Elle danse

FICTION. Dans ce récit poétique, incarné et délicat, l’écrivaine Zoé Besmond de Senneville revient sur son cheminement intérieur et interroge l’éternelle quête de sens, et ses multiples formulations contemporaines.  

Elle danse. Elle danse sur son arbre généalogique sur ses grands mères. Elle danse. Elle est nue. Elle danse. Elle libère. Elle sa peau nue et en dessous les lignées tracées de ses aïeules. Elle se tient fière. Elle se tient debout elle est ancrée dans les racines. Dessous elle à ses pieds. Elle est incandescente. Elle est fragile. Elle est elle. Elle se tient. Là.

Elle danse. Elle voudrait ne jamais arrêter de danser. Elle a appris depuis le début de son chemin, sa marche, son pas. Comment. Comment faire pour avancer à l’intérieur d’elle.
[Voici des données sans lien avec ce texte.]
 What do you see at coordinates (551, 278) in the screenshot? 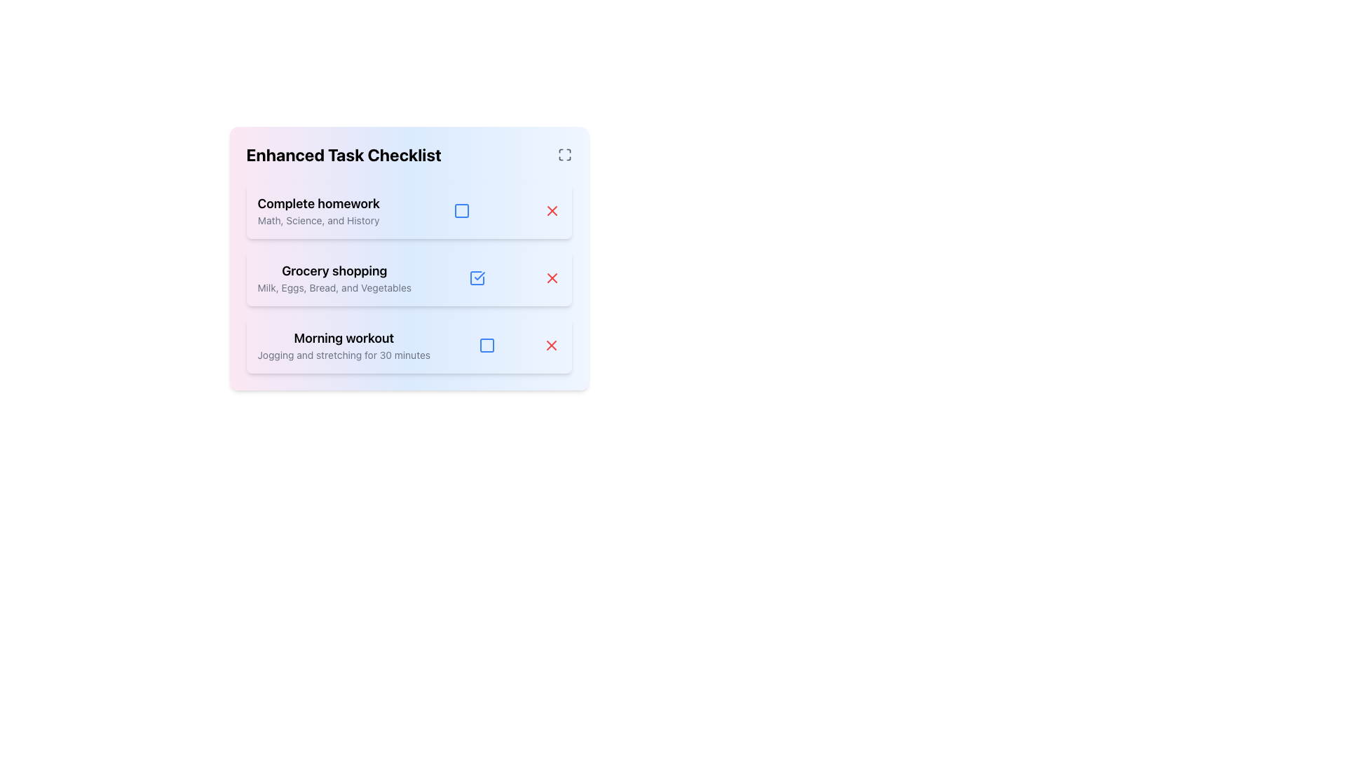
I see `the red cross icon within the checklist interface next to the 'Grocery shopping' item` at bounding box center [551, 278].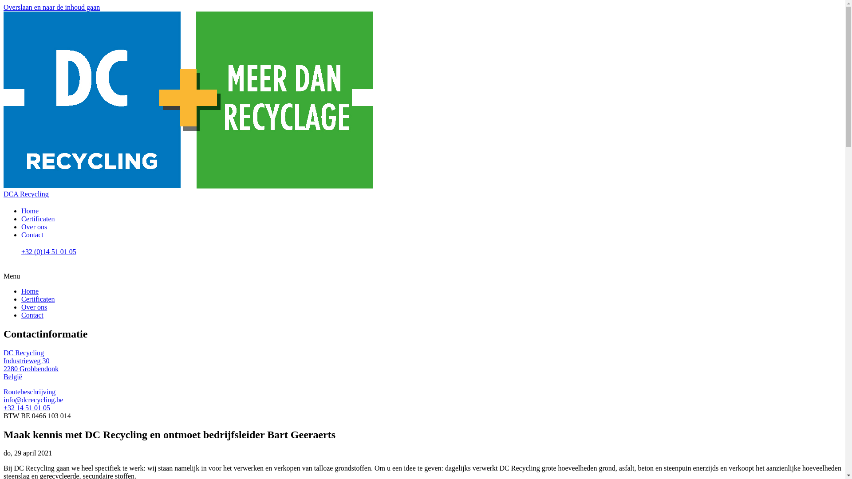  I want to click on 'Home', so click(30, 211).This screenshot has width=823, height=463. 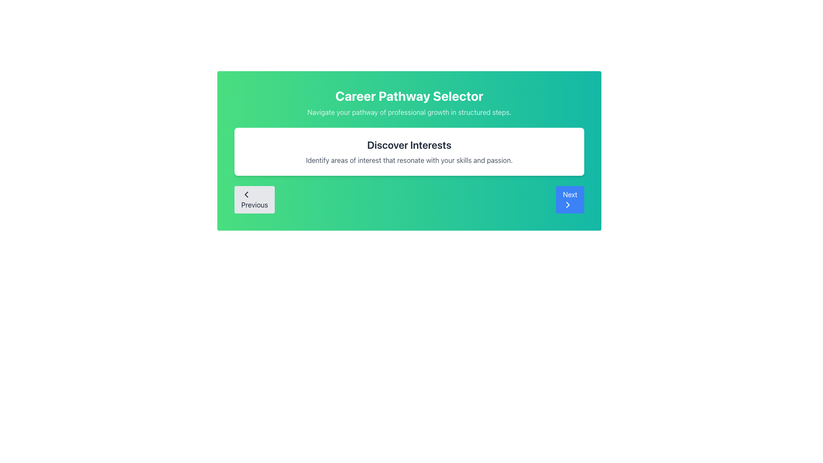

Elle a cherché elle en a vu des psy-chologue -analyste et même -iatre et d’autres encore qui font des choses un peu plus *magiques*.

Elle danse. Elle danse encore l’énergie à l’intérieur d’elle, elle se croit revenue au début au début de sa vie ou de son arbre généa-logique, elle se confond avec toutes les elles, en elle.

Elle danse. Elle danse encore. 

Au début elle se sentait fragile dans sa peau son corps elle se sentait petite trop petite en elle, elle avait une parole comme rentrée éteinte elle avait l’impression de ne pas tout à fait s’habiter elle son corps à elle ne lui appartenait pas. Elle n’avait pas l’impression de le sentir. Elle a voulu plonger.

Elle a voulu questionner. Elle a voulu creuser et pleurer et hurler et dire. Elle voulait la liberté. La liberté dedans et dehors la liberté de dire et de se dénuder, la liberté dans le regard, la parole, la peau, la façon de se mouvoir, pouvoir aimer et se laisser aimer.

Elle a arrêté de danser. Elle est essoufflée ses jambes tremblent, ses yeux brillants de joie, de, d’avoir osé. Ses jambes fragiles. Son ventre exposé aux regards. Elle. S’en. Fout. 

Elle reprend elle danse elle danse encore ce sont ses

Grands mères qui lui —elle pense qui lui donnent la note, le rythme, la foi, le flow.

Quand elle s’est mise à chercher elle a aimé. Elle a touché quelque chose dedans elle s’est mise à enquêter sur l’arbre sur le grand arbre au dessus en dessous d’elle elle disait les dates c’est quelque chose  sur lequel s’appuyer, elle a inscrit noms et jours mois années sur la grande feuille de papier elle a tracé des lignes et des traits pour se sentir réunifiée.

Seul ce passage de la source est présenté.